Further details emerged of the Palestinian doctor who lost nine of her 10 children in an Israeli strike on Friday.
Gaza’s Health Ministry said 3,785 people have been killed since Israel ended a ceasefire in March.

Israel launched an air and ground war in Gaza after Hamas militants’ cross-border attack on October 7, 2023, which killed 1,200 people by Israeli tallies with 251 hostages abducted into Gaza. Hamas has yet to release the 58 hostages it still holds.
The conflict has killed more than 53,900 Palestinians, according to Gaza health authorities, and devastated the coastal strip. Aid groups say signs of severe malnutrition are widespread.
Israel also blocked all food, medicine and fuel from entering Gaza for 2 1/2 months before letting a trickle of aid enter last week, after experts’ warnings of famine and pressure from some of Israel’s top allies.
Israel is pursuing a new US-backed plan to control all aid to Gaza, but the American heading the effort unexpectedly resigned Sunday, saying it had become clear that his organization would not be allowed to operate independently.
The United Nations has rejected the plan.

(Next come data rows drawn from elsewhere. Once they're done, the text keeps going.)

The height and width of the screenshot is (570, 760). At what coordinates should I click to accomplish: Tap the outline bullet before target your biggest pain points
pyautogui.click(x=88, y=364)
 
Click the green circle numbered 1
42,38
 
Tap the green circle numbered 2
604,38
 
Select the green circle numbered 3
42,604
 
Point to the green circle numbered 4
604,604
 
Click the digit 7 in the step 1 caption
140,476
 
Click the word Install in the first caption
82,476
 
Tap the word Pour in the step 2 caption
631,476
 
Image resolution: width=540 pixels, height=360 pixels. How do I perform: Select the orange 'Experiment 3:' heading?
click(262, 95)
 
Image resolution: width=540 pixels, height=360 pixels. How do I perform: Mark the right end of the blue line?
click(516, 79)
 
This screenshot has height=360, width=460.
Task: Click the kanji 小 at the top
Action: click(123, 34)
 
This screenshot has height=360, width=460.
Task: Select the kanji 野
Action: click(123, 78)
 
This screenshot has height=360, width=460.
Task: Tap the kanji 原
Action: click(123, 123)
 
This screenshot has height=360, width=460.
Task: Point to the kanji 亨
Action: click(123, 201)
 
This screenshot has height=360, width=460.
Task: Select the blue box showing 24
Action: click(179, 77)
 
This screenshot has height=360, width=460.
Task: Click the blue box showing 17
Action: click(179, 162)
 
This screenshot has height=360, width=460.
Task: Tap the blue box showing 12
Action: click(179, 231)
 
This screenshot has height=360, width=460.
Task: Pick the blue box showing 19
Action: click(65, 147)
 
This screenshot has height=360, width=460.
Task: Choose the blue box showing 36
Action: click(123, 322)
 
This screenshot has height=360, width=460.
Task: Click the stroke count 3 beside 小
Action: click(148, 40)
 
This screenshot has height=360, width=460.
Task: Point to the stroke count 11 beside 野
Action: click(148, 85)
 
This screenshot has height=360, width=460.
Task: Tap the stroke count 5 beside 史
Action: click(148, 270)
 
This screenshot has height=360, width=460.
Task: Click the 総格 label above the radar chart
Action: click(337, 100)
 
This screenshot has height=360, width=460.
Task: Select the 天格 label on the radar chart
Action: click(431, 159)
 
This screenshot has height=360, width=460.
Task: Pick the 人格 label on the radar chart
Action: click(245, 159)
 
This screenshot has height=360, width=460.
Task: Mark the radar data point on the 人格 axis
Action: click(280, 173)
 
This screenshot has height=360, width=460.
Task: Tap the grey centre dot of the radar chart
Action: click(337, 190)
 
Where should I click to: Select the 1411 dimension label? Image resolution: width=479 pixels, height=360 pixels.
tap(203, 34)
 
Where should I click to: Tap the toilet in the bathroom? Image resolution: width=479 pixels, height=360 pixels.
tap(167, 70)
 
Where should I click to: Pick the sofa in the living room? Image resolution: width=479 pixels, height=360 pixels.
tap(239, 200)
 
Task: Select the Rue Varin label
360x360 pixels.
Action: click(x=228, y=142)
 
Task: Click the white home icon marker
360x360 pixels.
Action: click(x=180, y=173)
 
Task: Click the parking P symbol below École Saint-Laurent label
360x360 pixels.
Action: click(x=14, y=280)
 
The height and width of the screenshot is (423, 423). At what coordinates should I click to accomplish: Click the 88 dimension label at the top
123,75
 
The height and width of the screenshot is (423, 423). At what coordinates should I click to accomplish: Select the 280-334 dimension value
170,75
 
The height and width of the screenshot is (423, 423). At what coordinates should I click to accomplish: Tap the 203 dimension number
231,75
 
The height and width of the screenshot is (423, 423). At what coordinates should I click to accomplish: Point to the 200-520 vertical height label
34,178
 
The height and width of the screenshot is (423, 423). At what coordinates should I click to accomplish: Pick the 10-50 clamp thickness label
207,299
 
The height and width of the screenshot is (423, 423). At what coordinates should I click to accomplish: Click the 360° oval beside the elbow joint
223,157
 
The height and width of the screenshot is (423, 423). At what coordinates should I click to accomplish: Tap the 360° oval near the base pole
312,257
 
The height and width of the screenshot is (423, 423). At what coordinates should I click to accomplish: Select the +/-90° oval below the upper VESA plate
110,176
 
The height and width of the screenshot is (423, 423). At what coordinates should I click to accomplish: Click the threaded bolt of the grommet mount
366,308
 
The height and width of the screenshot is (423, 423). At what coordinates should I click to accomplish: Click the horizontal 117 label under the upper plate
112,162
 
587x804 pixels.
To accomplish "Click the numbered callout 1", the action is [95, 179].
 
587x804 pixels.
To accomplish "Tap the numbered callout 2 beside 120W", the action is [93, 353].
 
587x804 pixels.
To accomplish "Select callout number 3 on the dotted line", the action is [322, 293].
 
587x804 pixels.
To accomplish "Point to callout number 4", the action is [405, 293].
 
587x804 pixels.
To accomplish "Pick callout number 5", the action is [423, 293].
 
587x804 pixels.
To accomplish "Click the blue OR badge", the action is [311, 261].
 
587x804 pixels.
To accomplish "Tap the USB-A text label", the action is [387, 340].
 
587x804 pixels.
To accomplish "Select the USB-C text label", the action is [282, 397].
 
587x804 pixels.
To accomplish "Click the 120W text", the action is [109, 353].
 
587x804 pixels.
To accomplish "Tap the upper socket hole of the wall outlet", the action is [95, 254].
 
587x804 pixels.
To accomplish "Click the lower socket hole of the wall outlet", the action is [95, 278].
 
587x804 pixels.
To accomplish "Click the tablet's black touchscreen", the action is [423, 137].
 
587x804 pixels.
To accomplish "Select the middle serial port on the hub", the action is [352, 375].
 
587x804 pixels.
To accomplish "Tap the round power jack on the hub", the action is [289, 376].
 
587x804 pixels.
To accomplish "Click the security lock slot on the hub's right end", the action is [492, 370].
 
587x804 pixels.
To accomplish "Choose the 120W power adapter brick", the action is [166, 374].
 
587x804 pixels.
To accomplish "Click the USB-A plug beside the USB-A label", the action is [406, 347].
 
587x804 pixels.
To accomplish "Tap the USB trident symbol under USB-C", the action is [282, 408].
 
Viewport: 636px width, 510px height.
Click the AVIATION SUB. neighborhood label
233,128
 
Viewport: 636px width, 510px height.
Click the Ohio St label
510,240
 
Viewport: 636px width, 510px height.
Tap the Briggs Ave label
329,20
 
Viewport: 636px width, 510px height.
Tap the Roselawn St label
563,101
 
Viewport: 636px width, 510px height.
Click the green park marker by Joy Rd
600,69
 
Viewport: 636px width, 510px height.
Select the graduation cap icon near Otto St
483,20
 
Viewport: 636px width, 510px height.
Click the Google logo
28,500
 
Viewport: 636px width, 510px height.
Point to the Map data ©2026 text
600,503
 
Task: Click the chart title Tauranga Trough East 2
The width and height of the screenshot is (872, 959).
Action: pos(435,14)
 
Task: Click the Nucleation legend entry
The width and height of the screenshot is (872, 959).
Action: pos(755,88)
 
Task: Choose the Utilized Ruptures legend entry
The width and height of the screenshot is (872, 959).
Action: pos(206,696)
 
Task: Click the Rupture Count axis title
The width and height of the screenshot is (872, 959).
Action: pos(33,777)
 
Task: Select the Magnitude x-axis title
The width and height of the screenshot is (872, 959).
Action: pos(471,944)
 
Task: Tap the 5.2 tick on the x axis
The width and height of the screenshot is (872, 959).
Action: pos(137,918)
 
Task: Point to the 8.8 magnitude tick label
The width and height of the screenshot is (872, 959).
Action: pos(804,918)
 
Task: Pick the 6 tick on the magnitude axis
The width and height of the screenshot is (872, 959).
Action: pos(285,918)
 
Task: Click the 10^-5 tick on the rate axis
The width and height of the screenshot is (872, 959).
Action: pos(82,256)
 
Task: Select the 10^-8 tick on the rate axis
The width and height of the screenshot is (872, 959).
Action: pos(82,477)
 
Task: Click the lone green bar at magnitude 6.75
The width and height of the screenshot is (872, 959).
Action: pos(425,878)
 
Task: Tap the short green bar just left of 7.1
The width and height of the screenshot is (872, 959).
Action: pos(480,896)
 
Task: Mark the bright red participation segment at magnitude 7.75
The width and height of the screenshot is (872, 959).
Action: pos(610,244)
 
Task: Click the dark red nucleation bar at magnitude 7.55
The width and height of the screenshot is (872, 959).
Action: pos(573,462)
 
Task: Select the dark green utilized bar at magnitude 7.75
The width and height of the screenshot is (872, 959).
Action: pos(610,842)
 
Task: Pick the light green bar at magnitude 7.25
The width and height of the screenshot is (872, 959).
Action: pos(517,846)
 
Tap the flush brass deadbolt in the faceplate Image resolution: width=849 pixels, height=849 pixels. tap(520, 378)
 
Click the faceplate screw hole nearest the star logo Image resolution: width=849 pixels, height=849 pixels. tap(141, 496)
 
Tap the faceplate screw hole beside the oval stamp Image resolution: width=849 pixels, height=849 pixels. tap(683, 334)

UN World Food Program executive director Cindy McCain told CBS she has not seen evidence to support Israel’s claims that Hamas is responsible for the looting of aid trucks. “These people are desperate, and they see a World Food Program truck coming in and they run for it,” she said.
COGAT, the Israeli defense body overseeing aid for Gaza, said 107 trucks of aid entered Sunday. The UN has called the rate far from enough. About 600 trucks a day entered during the ceasefire.
Israel also says it plans to seize full control of Gaza and facilitate what it describes as the voluntary migration of its over 2 million population, a plan rejected by Palestinians and much of the international community.
US Homeland Security Secretary Kristi Noem visited Israel on Sunday and met with Prime Minister Benjamin Netanyahu.